The dispute in the main proceedings and the question referred for a preliminary ruling

12

Grupa Warzywna acquired an immovable property, which had been occupied for more than two years. On the declaration in the notarial act concerning the acquisition of that property, its price was stated as a gross amount, thus including VAT. The seller of that property, furthermore, issued a bill which mentioned the amount of VAT relating to the transaction concerned. Grupa Warzywna paid that amount and considered that it constituted an amount of input VAT which was, therefore, deductible. Grupa Warzywna subsequently submitted to the Naczelnik Urzędu Skarbowego w Trzebnicy (Director of the Tax Administration Chamber in Trzebnica, Poland) a VAT return in which it mentioned an excess of VAT, for which it requested a refund.

13

Following an audit, the Tax Administration Chamber in Trzebnica held that, under Article 43(10) of the Law on VAT, the supply of the immovable property at issue was, in principle, wholly exempt from VAT and that the parties to the transaction had not submitted any declaration that they had opted to waive that exemption.
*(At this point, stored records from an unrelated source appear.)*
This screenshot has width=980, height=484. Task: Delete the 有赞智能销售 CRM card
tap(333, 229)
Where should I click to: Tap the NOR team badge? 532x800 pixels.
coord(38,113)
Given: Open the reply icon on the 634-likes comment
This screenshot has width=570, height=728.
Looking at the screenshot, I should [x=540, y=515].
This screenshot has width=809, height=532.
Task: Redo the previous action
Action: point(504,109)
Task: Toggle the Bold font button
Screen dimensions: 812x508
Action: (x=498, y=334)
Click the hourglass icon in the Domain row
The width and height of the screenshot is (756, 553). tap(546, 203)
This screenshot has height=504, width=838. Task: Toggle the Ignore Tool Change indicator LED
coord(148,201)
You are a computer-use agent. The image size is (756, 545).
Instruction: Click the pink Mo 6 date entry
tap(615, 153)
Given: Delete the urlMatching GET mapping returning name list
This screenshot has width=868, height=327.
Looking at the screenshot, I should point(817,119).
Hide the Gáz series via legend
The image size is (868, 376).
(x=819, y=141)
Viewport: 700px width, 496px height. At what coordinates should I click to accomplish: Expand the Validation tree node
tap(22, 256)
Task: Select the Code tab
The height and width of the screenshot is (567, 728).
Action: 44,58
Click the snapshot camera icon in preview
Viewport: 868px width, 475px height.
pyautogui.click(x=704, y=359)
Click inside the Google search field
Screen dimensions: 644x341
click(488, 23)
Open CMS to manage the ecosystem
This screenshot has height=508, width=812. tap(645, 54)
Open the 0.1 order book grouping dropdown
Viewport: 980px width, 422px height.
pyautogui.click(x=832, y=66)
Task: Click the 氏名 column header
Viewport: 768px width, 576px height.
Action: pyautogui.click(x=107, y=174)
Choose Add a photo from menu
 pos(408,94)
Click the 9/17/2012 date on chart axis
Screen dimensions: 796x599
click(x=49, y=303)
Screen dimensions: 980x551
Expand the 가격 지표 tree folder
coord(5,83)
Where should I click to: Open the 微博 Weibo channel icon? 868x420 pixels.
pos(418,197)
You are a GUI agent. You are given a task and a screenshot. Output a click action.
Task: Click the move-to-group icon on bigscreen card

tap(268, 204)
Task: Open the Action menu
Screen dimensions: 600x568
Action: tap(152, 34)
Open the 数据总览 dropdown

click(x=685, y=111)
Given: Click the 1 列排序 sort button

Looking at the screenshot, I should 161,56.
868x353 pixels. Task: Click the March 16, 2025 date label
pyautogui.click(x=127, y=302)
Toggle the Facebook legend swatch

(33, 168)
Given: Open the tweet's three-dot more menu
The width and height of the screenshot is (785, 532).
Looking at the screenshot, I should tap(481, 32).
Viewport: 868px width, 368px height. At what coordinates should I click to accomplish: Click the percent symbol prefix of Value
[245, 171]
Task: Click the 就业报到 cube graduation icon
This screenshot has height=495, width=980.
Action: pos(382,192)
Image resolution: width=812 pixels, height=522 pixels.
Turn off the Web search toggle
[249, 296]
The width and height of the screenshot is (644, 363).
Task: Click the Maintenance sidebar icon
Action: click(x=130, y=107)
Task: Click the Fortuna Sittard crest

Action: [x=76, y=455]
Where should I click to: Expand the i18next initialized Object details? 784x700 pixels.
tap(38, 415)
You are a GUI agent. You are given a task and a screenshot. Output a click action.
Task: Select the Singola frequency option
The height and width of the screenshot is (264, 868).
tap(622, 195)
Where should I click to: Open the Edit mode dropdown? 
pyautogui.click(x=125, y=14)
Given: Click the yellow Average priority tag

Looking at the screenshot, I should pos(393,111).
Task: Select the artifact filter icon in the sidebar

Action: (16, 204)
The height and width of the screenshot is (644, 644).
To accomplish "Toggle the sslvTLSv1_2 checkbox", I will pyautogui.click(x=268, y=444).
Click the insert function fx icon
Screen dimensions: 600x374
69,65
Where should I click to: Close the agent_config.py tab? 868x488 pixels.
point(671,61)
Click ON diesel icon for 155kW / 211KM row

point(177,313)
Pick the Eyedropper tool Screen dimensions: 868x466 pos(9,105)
Consequently, Grupa Warzywna was not entitled to deduct the input VAT resulting from the supply of that property.

14

Subsequently, Grupa Warzywna submitted a correction to its tax return, taking into account the irregularities found by the tax office. Accordingly, that company mentioned in that tax return a significantly lower excess of VAT than it had initially declared.

15

Despite that correction, the Director of the Tax Administration Chamber in Trzebnica issued a decision which assessed the amount of excess VAT corresponding to the amount stated in the corrected tax return, and imposed an additional tax penalty on Grupa Warzywna equivalent to 20% of the amount of the overstated VAT reimbursement that was wrongly claimed. That decision was confirmed, as regards the penalty, by the second instance tax authority before which Grupa Warzywna brought an appeal.

16

Grupa Warzywna brought an action before the referring court against the decision of the second instance tax authority. That court considers it necessary to determine whether the imposition of such a penalty, in a situation where the error made by that company did not involve any loss of tax revenues, is consistent with the principles of proportionality and VAT neutrality and is warranted with regard to the objectives of ensuring the correct collection of tax and of preventing tax evasion.

17

The referring court considers that the establishment of an administrative penalty was meant to act as an incentive for taxable persons to complete their tax returns in an accurate and diligent manner. However, the penalty at issue in the main proceedings is oppressive rather than preventive. Article 112b(2) of the Law on VAT does not allow account to be taken of the fact that the erroneous payment of VAT is the result of an error in assessment made by both parties to the transaction regarding the taxable nature of the supply. According to that court, that penalty is inappropriate for attaining the objective of combating tax offences and, in any event, goes beyond the scope of that objective, since it is not able to fulfil the necessary function of prevention with regard to potential fraudsters and does not take account of the nature and the degree of seriousness of the infringement, nor of the fact that the State Treasury suffered no loss of tax revenues and that there is no evidence of tax evasion.

18

In those circumstances, the Wojewódzki Sąd Administracyjny we Wrocławiu (Regional Administrative Court, Wrocław, Poland) decided to stay the proceedings and to refer the following question to the Court of Justice for a preliminary ruling:

‘Is an additional tax liability such as that provided for in Article 112b(2) of the Law on VAT compatible with the provisions of the [VAT Directive] (in particular Articles 2, 250 and 273 thereof), Article 4(3) [TEU], Article 325 TFEU and the principle of proportionality?’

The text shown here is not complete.